No conseguía escapar del hielo de aquellos fríos ojos verdes que continuaban fijándose en Aser.
—Y dime, viejo, ¿quién era el conde Trasmondo de Capua? ¿Por qué Aser sintió tanto miedo? ¿Qué tiene que ver con toda esta historia de muerte, iglesias y papas?
—¡Malvado espíritu del Averno! Trasmondo… Trasmondo de Capua. Obtuvo el ducado de Spoleto en el año 663 de mano del rey de los longobardos, Grimaldo. El mismo año que ocurrieron los hechos que soñaste. Trasmondo, conde de Capua, el hombre de los fríos ojos verdes, era antepasado de Lotario de Conti, hijo a su vez de Trasmondo, conde de Segni también. Hoy, el papa Inocencio III.
El aura de misterio comenzaba a diluirse en un sentimiento de opresión que no me abandonaba.

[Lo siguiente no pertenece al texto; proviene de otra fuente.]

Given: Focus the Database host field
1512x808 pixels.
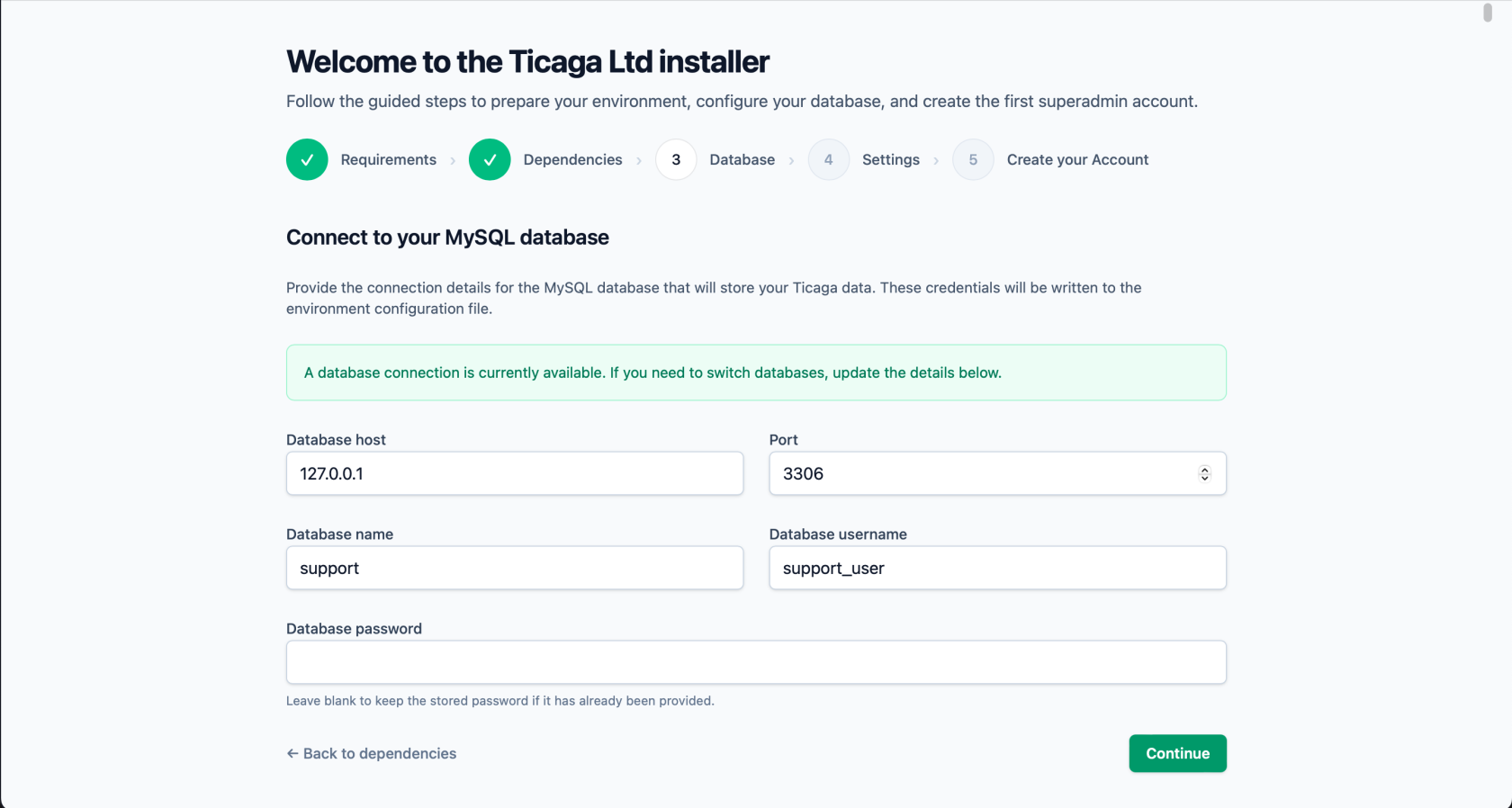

—Viejo, dentro de poco llegará aquí, a Nemi, al castillo, el papa que está a punto de obtener el dominio del mundo. Vale que se tratase de sólo un sueño. Vale que sólo seamos hombres de ciencia. Pero la visión fue debida sin duda, a las notas que tú mismo tomaste de aquel libro. Y ¿por qué hoy he vuelto a acordarme de todo? ¿Por qué precisamente hoy, después de tantos años? Girolamo, tengo vergüenza de decirte estas cosas, pero me encuentro muy mal, de veras, debes creerme. Tengo la sensación de que algo o alguien me indica un camino que debo recorrer. Una misión que he de cumplir. Bueno, ya te lo he dicho. ¡Ahora, ríete si quieres!
Acabé de ceñirme el viejo cinturón con la hebilla con dibujos dorados que había encontrado cerca de las ruinas del templo de Diana. Nos abrazamos.
—Giordano —me recomendó—, ¡nada de heroicidades! Desde hoy tu vida podrá ser aún más preciosa y, si el diablo quisiese meter la pezuña, acuérdate de que el emisario es la mejor escapatoria. Nadie tiene el coraje suficiente como para pasar. Adiós, hijo mío. Ahora ya sabes que tu mundo de números también necesita la ayuda del buen Dios.
—Adiós, Girolamo. Pase lo que pase, gracias. Me has enseñado muchas cosas, las más importantes. Y si no volviese, quema todos mis libros. Los llevo en mi mente. Adiós, viejo. Estoy seguro de que nos veremos en alguna parte.
—Cierto, hijo. Si no es aquí, tal vez sea en el Aqueronte. Pero ya verás cómo nos encontraremos en cualquier otro lugar. Que Dios te asista. E intenta contener la respiración cuanto puedas. El hedor de Lucifer es horrible.